STUDY TEXT »
━━━━━━

The Oxford Science Lecture Series

Professor Eleanor Dodson FRS

University of York

“Mathematics in the Service of Crystallography”

 Dorothy Hodgkin Memorial Lecture 2011

University Museum, Oxford, 10th March 2011

The 2011 Dorothy Hodgkin Lecture was given by Prof. Eleanor Dodson FRS on the topic of mathematics in crystallography. Prof Dodson is an Emeritus Professor at the University of York having moved there from Oxford along with her husband, Prof. Guy Dodson who is also a crystallographer, and their 4 children. Despite science taking second place to raising her family, Prof. Dodson is one of the roughly 100 women to be appointed as a Fellow of the Royal Society (FRS).

Having worked alongside Dorothy from her arrival in the UK from Melbourne, Australia, Prof. Dobson was able to liberally pepper her lecture with both personal anecdotes and photographs of her time spent with Dorothy. A common theme was the inspiration that Dorothy provided at a time when the technical challenges were arriving thick and fast in virtually everything they did. The camaraderie generated within the group kept everyone going and getting along with people was a pre-requisite skill given the many night shifts spent trying to work things out from first principles. Emails and data exchange via USB stick to avoid personal interactions was simply not an option at the time. Everything tackled by the group was to achieve Dorothy’s aim of wanting to see the atoms. Thus Prof. Dodson felt that a more suitable and exciting secondary title for her talk would be:  “The joy of “seeing” and how to achieve it”.

━━━━━━

DATA SHOWN »
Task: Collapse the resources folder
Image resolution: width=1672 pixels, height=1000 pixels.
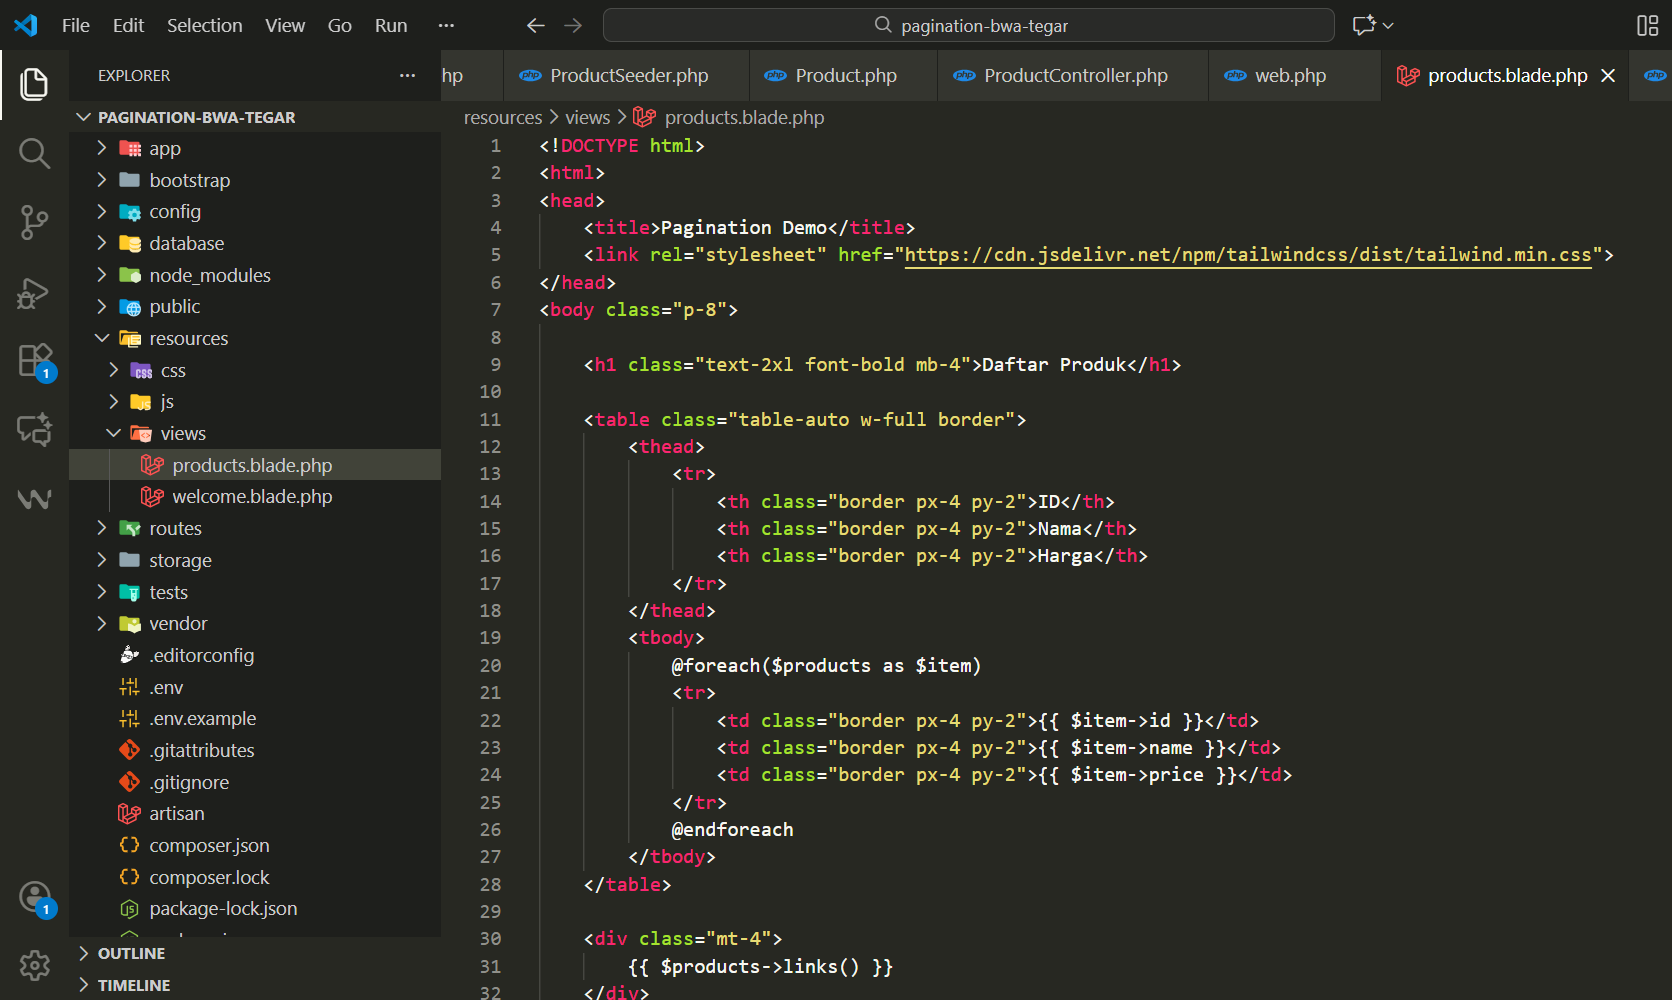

━━━━━━

Turn the paragraph in the lecture write-up that begins "The 2011 Dorothy Hodgkin Lecture was given" into a short bulleted list of its main facts.

- Prof. Eleanor Dodson FRS gave the 2011 Dorothy Hodgkin Lecture, on mathematics in crystallography.
- She is an Emeritus Professor at the University of York.
- She moved there from Oxford with her husband, Prof. Guy Dodson, also a crystallographer, and their 4 children.
- Science took second place to raising her family.
- She is one of roughly 100 women appointed as a Fellow of the Royal Society (FRS).